Técnicas experimentales con potencial humano
Los científicos emplearon optogenética para activar o inhibir neuronas específicas con luz, confirmando que la hiperactividad del RT impulsa síntomas autísticos. En ratones con mutaciones asociadas al autismo, como SHANK3 o CNTNAP2, la inhibición redujo hipersensibilidad y conductas repetitivas, mientras que la activación en ratones sanos indujo síntomas similares. ScienceAlert el 1 de septiembre de 2025 reportó que estos hallazgos podrían explicar por qué algunos antiepilépticos ayudan en casos de autismo con convulsiones.
Aunque el estudio se limita a ratones, abre puertas a ensayos clínicos en humanos. Karl Deisseroth, pionero en optogenética, enfatizó en Yahoo News el 1 de septiembre de 2025: “Esto revela un objetivo terapéutico para revertir síntomas centrales del autismo”. La American Academy of Neurology ha calificado el trabajo como “potencialmente transformador”, especialmente para el 20-30% de personas con autismo que también sufren epilepsia.

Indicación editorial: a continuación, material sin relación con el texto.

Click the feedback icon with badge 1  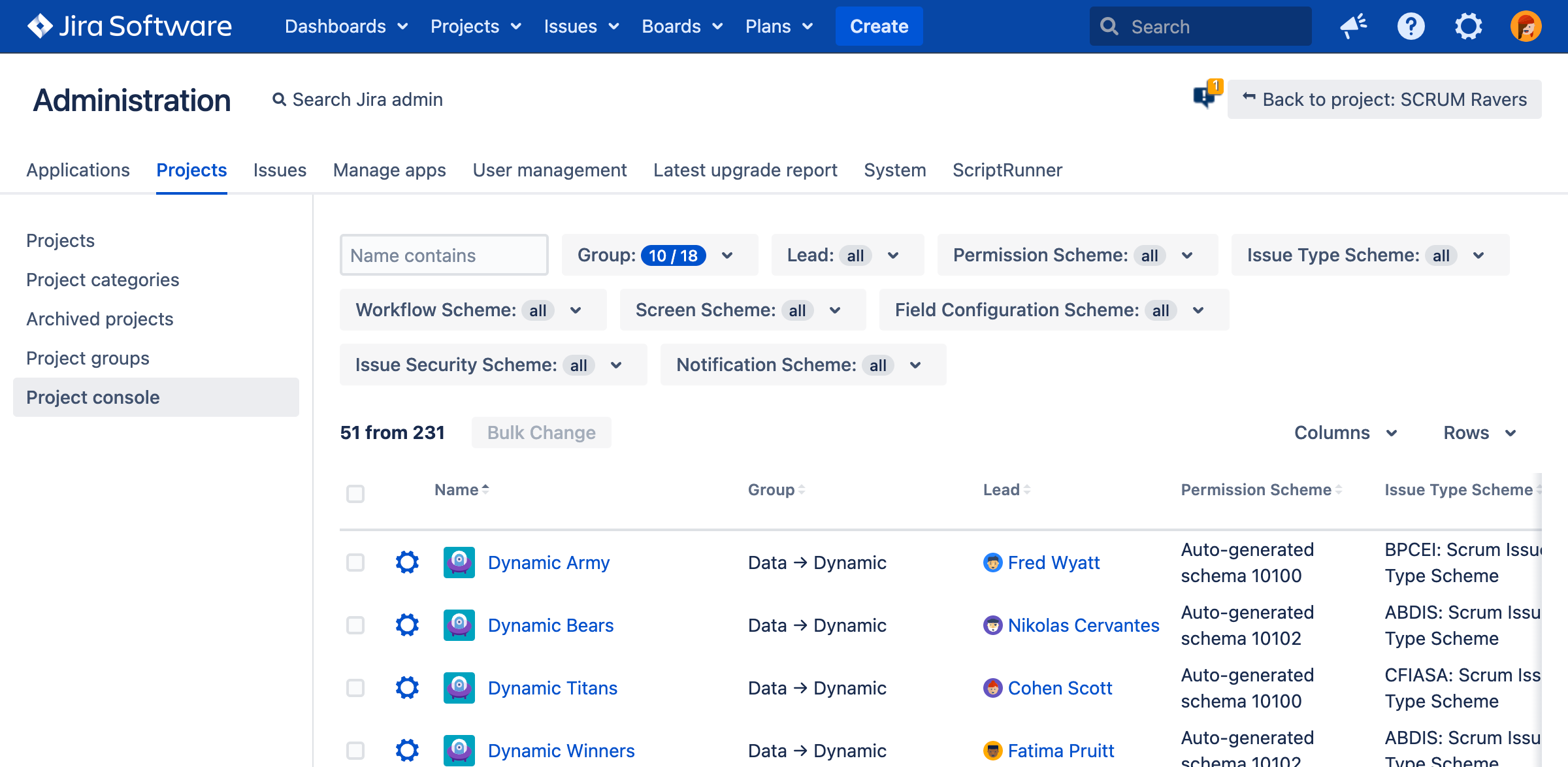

Implicaciones globales para el autismo
El autismo afecta a 1 de cada 54 niños en EE.UU., según los CDC (2024), y su prevalencia global ha aumentado un 178% desde 2000, per OMS. En México, el TEA impacta a 1 de cada 115 niños, según INEGI (2024), con desafíos en acceso a terapias. Este avance podría inspirar tratamientos no invasivos como estimulación magnética transcraneal (TMS), ya probada en Stanford para autismo.
Expertos como Eric Topol en Ground Truths el 20 de agosto de 2025 advirtieron que traducir estos resultados a humanos tomará años, pero el estudio resalta la importancia de circuitos cerebrales en el autismo. Mientras, organizaciones como Autism Speaks promueven investigaciones similares, enfatizando intervenciones tempranas. Este trabajo de Stanford no solo ilumina mecanismos del autismo, sino que ofrece un frente esperanzador para terapias personalizadas.
Hacia un futuro con soluciones innovadoras
El estudio subraya la necesidad de investigación multidisciplinaria, combinando genética, neurociencia y farmacología. Con mutaciones en más de 100 genes ligadas al autismo, enfoques como este podrían abordar síntomas comunes. PsyPost el 10 de septiembre de 2025 destacó que revertir síntomas en adultos con autismo podría ser posible, desafiando la noción de que el TEA es irreversible.
Para familias, este avance inspira optimismo. Como dijo Pan en Stanford News: “Nuestro objetivo es desarrollar tratamientos que mejoren la calidad de vida”. Mientras se preparan ensayos humanos, este descubrimiento refuerza que la ciencia puede transformar el entendimiento y manejo del autismo. Mantente informado a través de fuentes confiables y consulta especialistas para opciones actuales.